__REQUIRED WORK__. Your answer must be every line of the data that contains "Open".
──────── EXERCISE DATA
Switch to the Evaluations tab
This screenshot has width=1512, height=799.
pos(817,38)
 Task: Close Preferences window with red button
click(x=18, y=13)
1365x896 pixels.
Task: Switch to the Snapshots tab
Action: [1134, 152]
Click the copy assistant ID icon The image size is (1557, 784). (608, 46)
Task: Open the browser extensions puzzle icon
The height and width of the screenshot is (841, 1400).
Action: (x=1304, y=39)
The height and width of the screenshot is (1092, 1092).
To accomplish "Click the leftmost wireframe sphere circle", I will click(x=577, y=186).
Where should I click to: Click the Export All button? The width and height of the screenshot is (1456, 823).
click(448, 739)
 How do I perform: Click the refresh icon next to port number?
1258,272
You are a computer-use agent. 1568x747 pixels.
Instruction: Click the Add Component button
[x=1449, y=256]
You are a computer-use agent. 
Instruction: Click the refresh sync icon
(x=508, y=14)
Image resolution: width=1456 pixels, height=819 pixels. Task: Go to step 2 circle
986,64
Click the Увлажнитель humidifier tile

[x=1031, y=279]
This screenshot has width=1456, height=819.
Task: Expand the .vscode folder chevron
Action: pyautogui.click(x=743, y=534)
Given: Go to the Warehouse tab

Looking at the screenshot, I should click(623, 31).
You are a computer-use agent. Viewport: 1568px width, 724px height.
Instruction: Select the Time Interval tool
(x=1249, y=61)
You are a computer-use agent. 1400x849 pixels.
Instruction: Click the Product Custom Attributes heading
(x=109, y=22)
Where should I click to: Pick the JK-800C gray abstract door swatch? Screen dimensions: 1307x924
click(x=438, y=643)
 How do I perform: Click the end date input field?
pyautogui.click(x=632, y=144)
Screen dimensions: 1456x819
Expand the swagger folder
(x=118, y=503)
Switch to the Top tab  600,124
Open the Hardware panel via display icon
────────────────
__WORKED SOLUTION__.
Task: Open the browser extensions puzzle icon
Open the Hardware panel via display icon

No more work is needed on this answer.